Edessaikos
- Full name: Athlitikos Syllogos Edessaikos (Greek: Αθλητικός Σύλλογος Εδεσσαϊκός)
- Nickname: Τριαινοφόροι (Tridents)
- Founded: 1960; 66 years ago
- Ground: Municipal Stadium of Edessa
- Capacity: 6,000
- Chairman: Nikolaos Kiourtzidis
- Manager: Petros Pechlivanis
- League: Pella FCA First Division
- 2025–26: Pella FCA Second Division, 3rd (promoted)
| Home colours | Away colours |

= Edessaikos F.C. =

Greek football club

Edessaikos Football Club (Εδεσσαϊκός) is a Greek football club based in Edessa, Greece currently playing in the Pella FCA First Division. Edessaikos was founded in 1960 and has won the Gamma Ethniki a record 4 times (1977, 1983, 1987, 1989). Edessaikos also won the Balkans Cup in 1993.

==History==
Edessaikos is a football club based in Edessa Greece. It was founded in 1960 when three local clubs – Aris, Iraklis, Ethnikos – merged. Edessaikos was a founding member of the Pella Football Clubs Association in 1971. The club has participated in the Greek Football A Division between 1993 and 1997. From 2010 to 2017, Edesaikos competed in the A1 League of Pella (fifth tier overall), after getting relegated from Delta Ethniki during the 2009–10 season. Edessaikos also has a well-organised youth academy system. Edessaiko's academies the season 2011–2012 was champions of the 1st group of Pella on 98–97 ages.
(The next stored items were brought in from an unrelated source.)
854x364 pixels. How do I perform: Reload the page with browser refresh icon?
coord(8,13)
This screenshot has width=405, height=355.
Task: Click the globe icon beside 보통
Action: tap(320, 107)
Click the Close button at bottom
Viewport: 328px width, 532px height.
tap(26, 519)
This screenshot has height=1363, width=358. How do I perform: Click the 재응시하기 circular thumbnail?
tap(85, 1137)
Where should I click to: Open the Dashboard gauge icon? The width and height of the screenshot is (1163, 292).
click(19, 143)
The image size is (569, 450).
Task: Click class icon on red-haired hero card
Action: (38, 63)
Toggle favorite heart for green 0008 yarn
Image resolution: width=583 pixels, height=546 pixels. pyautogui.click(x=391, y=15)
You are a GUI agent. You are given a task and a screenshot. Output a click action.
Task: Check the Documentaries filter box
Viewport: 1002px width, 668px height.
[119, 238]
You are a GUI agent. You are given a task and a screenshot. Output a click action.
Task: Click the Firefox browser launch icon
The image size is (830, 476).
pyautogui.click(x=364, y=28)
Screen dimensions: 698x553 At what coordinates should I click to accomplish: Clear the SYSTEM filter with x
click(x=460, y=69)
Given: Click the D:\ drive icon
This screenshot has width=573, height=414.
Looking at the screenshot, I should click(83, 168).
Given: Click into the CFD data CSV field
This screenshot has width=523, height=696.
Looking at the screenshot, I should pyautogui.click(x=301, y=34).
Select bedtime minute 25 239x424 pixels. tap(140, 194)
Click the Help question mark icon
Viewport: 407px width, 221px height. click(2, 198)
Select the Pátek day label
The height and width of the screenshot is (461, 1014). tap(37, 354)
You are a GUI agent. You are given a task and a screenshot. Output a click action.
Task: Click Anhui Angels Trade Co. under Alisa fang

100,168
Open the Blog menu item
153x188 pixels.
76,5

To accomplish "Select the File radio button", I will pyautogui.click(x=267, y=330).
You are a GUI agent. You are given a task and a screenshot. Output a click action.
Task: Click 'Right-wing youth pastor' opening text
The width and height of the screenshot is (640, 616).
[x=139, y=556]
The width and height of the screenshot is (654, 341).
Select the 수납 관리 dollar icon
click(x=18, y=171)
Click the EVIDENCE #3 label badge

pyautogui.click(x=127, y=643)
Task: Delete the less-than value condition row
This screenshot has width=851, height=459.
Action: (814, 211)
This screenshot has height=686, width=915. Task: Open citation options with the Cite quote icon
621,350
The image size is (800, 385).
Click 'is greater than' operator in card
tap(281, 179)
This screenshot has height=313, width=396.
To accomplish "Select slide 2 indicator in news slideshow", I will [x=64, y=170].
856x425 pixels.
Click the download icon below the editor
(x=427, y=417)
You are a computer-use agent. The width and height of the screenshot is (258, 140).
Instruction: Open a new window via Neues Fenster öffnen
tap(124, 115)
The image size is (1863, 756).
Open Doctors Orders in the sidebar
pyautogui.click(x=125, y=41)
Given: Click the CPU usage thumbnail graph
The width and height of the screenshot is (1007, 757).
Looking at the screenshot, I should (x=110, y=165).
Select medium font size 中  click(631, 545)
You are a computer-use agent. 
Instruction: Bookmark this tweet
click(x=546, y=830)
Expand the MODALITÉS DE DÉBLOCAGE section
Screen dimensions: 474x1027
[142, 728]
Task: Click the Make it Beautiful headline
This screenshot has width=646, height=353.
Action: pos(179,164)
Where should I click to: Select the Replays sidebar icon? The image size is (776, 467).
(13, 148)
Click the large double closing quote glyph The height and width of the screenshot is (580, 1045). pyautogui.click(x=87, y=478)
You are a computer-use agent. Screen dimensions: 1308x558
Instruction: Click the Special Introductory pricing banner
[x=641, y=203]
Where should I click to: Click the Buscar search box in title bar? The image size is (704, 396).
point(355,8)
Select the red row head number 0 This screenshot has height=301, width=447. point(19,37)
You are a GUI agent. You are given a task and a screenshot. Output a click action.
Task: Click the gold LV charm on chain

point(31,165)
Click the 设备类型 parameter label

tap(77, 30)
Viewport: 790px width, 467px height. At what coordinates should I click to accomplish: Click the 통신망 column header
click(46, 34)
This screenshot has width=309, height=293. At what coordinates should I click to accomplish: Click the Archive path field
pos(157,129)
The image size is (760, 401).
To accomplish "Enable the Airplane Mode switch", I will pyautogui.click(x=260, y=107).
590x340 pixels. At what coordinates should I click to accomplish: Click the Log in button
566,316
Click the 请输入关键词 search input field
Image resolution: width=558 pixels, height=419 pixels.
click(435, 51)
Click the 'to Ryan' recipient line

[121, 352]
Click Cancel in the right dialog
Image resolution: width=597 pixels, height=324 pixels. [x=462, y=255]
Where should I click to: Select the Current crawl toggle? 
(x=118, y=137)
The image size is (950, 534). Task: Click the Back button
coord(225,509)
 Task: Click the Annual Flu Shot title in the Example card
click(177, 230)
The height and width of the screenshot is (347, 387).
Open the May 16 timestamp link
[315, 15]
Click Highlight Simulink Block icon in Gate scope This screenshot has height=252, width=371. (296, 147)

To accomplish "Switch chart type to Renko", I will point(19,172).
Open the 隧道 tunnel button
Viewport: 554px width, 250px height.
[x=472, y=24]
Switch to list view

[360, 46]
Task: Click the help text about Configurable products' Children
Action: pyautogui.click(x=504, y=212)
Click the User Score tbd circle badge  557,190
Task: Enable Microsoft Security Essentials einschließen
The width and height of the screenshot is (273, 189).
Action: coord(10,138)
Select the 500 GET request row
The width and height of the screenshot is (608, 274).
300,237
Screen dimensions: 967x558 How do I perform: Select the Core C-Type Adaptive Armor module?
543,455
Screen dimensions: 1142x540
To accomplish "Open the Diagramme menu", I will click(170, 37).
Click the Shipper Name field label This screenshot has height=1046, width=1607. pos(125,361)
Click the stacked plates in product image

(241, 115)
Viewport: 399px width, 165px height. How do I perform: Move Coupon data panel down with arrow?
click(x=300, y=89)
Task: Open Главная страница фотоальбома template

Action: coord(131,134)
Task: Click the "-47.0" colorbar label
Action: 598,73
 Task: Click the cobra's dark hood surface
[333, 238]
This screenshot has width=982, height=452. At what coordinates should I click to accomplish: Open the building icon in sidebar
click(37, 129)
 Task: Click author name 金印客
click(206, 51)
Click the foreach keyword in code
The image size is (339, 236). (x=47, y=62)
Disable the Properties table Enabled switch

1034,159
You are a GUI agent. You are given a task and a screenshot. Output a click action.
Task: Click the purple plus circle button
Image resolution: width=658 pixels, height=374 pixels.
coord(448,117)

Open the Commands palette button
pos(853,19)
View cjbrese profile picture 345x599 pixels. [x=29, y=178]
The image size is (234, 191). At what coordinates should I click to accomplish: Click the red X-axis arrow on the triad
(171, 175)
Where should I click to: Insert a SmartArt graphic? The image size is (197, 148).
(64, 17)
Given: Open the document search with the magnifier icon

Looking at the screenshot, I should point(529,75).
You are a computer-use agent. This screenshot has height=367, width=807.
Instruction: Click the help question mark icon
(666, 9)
On 21 May 2017, Edessaikos won the Championship by winning 1–0 at the final. Since then, the team competes in Gamma Ethniki.

==Honours==

Edessaikos F.C. honours
| Type | Competition | Titles | Winners |
| International | Balkans Cup | 1 | 1992–93 |
| Domestic | Beta Ethniki (Second-tier) | 2 | 1962–63 (Group 4), 1964–65 (Group 4) |
| Gamma Ethniki (Third-tier) | 4 | 1976–77, 1982–83, 1986–87, 1988–89 |
| Regional | Greek FCA Winners' Championship | 1 | 1977 |
| Pella FCA First Division | 6 | 1975–76, 1976–77, 2002–03, 2005–06, 2008–09, 2016–17 |
| Pella FCA Cup | 8 | 1981–82, 2000–01, 2003–04, 2007–08, 2008–09, 2010–11, 2016–17, 2018–19 |

- ^{S} Shared record

===Notable wins===
| Season | | Match | | Score |
| 1994–93 | | Edessaikos – Panathinaikos | | 2–0 |
| 1994–95 | | Edessaikos – AEK Athens | | 2–1 |
| 1992–93 | | Edessaikos – PAOK | | 3–1 |
| 1993–94 | | Edessaikos – PAOK | | 2–0 |
| 1994–95 | | Edessaikos – PAOK | | 1–0 |
| 1995–96 | | PAOK – Edessaikos | | 0–1 |
| 1992–93 | | Edessaikos – Aris | | 2–1 |
| 1993–94 | | Edessaikos – Aris (for Greek Cup) | | 1–0 |
| 1994–95 | | Edessaikos – Aris (for Greek Cup) | | 1–0 |
| 1994–95 | | Aris – Edessaikos (for Greek Cup) | | 0–1 |
| 1996–97 | | Edessaikos – Aris | | 1–0 |

==Colours and badge==
Traditionally the club's colours are green and white. Edessaikos' badge consists of a trident, together with the name of the club placed above the trident.

== Supporters ==
Edessaikos fans are not many, but they are passionate. Their nickname is "WaterBoys".